Цзян Чэн наблюдает пристально. Надо же. Мясо в Юньшэне. Мягкое, тушенное в густом соусе. Закуски отдают Юньмэнскими специями. Вкусно, но непривычно видеть на белой посуде с голубыми облаками. Из-за него нарушаются правила, притом такие нарушения явно вошли в обиход.
В этом всем чувствовалась неизмеримая ничем забота к супругу, с которым вы женаты более десяти лет. Цзян Чэн наблюдал за тем, как его миску наполняют едой, слушая рассказ Лань Хуаня.
— С ужином у нас была своя история.
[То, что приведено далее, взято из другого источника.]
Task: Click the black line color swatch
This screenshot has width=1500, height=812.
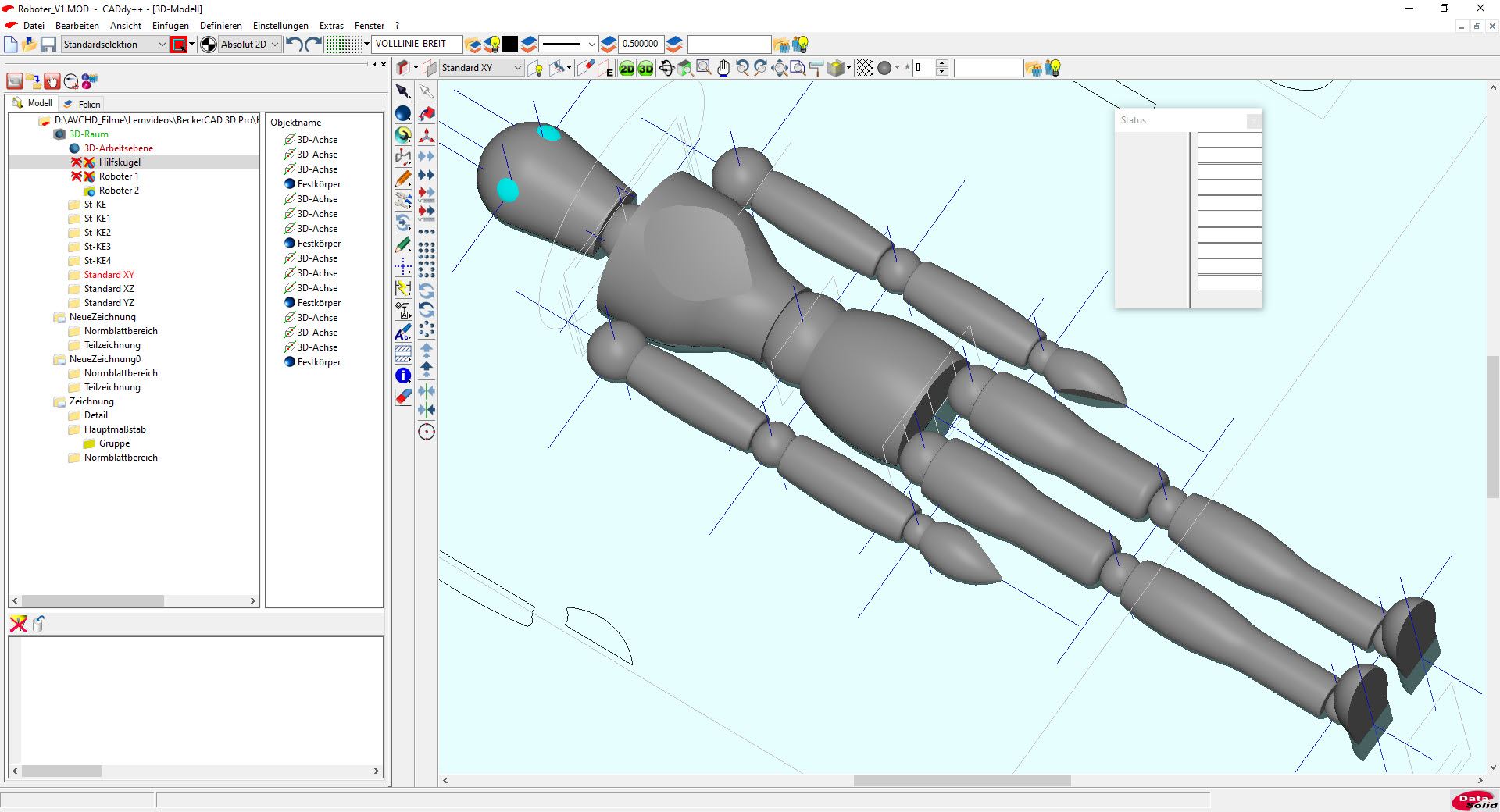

Помнишь ты или нет, но в те вечера, когда ты был особенно покладистым супругом, усыпляя мою бдительность, подвох я обычно обнаруживал в постели после, оказываясь в ведомом положении, — вдруг добавил Сичэнь, улыбаясь и ставя миску аккуратно перед супругом. — Впрочем, очень быстро я понял, что эта наша маленькая игра стоила того, чтобы ради расширения рациона приглашать повара из твоих родных мест.
Брови Цзян Чэна дрогнули.
— Не помню, — отрезал поспешно, прозвучало наверняка грубо. — Это было не со мной. Я не тот же самый Лань Ваньинь, я глава клана Юньмэн Цзян, Саньду Шэншоу, каратель последователей темного пути. Верховный заклинатель Цзинь Гуанъяо, глава клана Ланьлин Цзинь, звал меня бешеным псом. Мой шисюн, Вэй Усянь, замужем за Лань Ванцзи, а с Лань Хуанем мы впервые переспали около года назад.
Серые глаза вцепились в мужчину напротив, сжимая палочки в руках.
— Я — не он.
Выпалил и почти сразу же пожалел. Он хотел отрезвить главу Лань, который смотрел на него с глубокой любовью и нежностью, отчего становилось не по себе.
Но, НЕБО, этот человек так добр к нему. Не убил, не заключил под стражу, позаботился. Кормит знакомыми блюдами. Не было причин так его обижать. Цзян Чэн стиснул зубы и опустил глаза в миску.
— Я... Прости.
Лань Сичэнь смотрел на Ваньиня. Смотрел спокойно, без тени какой-либо обиды за грубые слова. В конце концов, он уже очень давно не был маленьким мальчиком, которого вдруг мог задеть повышенный тон.
Он не был тем маленьким мальчиком, которому много лет назад не приходило в голову, как подступиться к объекту своей симпатии.
Лань Сичэнь смотрел на Ваньиня, и в голове была лишь одна мысль: «Ну, зачем ты такой правильный?»
Но врываться в жизнь точно вихрь, наверное, жизненный девиз Цзян Ваньиня. Как и желание все усложнять.
Сичэнь любил Ваньиня всей душой, но сейчас у него не было желания помогать ему доводить ситуацию до логичного, казалось бы, финала.
Чем все это должно было закончиться?
Судьба — вещь крайне злая и несправедливая, если она просто решила посмеяться над трауром Сичэня. И он категорически не собирался позволять ей это.